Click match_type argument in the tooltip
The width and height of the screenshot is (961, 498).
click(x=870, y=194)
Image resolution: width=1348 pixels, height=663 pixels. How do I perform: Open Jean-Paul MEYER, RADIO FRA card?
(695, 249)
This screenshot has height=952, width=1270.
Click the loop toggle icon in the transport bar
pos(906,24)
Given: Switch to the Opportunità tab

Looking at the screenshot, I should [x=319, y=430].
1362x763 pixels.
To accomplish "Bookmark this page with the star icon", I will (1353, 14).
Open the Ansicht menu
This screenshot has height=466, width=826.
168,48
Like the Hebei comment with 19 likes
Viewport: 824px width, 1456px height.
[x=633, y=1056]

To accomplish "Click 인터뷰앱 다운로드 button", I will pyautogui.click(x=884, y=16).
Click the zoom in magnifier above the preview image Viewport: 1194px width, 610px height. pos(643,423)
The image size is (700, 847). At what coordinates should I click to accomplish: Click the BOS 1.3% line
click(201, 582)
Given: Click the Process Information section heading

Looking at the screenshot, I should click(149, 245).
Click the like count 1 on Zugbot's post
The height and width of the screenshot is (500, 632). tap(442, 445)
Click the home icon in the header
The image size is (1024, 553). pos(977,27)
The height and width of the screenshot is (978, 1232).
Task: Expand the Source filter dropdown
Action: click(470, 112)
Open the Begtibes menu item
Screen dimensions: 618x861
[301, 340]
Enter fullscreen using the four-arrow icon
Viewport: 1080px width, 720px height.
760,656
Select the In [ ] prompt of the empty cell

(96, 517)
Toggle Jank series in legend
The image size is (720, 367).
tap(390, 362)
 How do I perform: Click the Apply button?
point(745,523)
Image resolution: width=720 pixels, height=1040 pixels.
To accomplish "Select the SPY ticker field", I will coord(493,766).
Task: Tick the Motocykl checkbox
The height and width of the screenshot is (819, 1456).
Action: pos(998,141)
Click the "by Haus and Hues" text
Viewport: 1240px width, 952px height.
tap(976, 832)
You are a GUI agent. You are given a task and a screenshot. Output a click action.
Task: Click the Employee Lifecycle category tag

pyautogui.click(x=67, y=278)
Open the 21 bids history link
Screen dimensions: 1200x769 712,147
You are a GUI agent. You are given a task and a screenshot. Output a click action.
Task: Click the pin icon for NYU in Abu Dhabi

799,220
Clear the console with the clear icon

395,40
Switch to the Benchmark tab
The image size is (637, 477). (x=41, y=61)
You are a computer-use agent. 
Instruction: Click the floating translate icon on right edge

REQUIRED ACTION ::
Exactly as they appear above, write out the line containing "Click the zoom" and each line that comes after it in the records.

TASK RESULT ::
Click the zoom in magnifier above the preview image Viewport: 1194px width, 610px height. pos(643,423)
The image size is (700, 847). At what coordinates should I click to accomplish: Click the BOS 1.3% line
click(201, 582)
Given: Click the Process Information section heading

Looking at the screenshot, I should click(149, 245).
Click the like count 1 on Zugbot's post
The height and width of the screenshot is (500, 632). tap(442, 445)
Click the home icon in the header
The image size is (1024, 553). pos(977,27)
The height and width of the screenshot is (978, 1232).
Task: Expand the Source filter dropdown
Action: click(470, 112)
Open the Begtibes menu item
Screen dimensions: 618x861
[301, 340]
Enter fullscreen using the four-arrow icon
Viewport: 1080px width, 720px height.
760,656
Select the In [ ] prompt of the empty cell

(96, 517)
Toggle Jank series in legend
The image size is (720, 367).
tap(390, 362)
 How do I perform: Click the Apply button?
point(745,523)
Image resolution: width=720 pixels, height=1040 pixels.
To accomplish "Select the SPY ticker field", I will coord(493,766).
Task: Tick the Motocykl checkbox
The height and width of the screenshot is (819, 1456).
Action: pos(998,141)
Click the "by Haus and Hues" text
Viewport: 1240px width, 952px height.
tap(976, 832)
You are a GUI agent. You are given a task and a screenshot. Output a click action.
Task: Click the Employee Lifecycle category tag

pyautogui.click(x=67, y=278)
Open the 21 bids history link
Screen dimensions: 1200x769 712,147
You are a GUI agent. You are given a task and a screenshot. Output a click action.
Task: Click the pin icon for NYU in Abu Dhabi

799,220
Clear the console with the clear icon

395,40
Switch to the Benchmark tab
The image size is (637, 477). (x=41, y=61)
You are a computer-use agent. 
Instruction: Click the floating translate icon on right edge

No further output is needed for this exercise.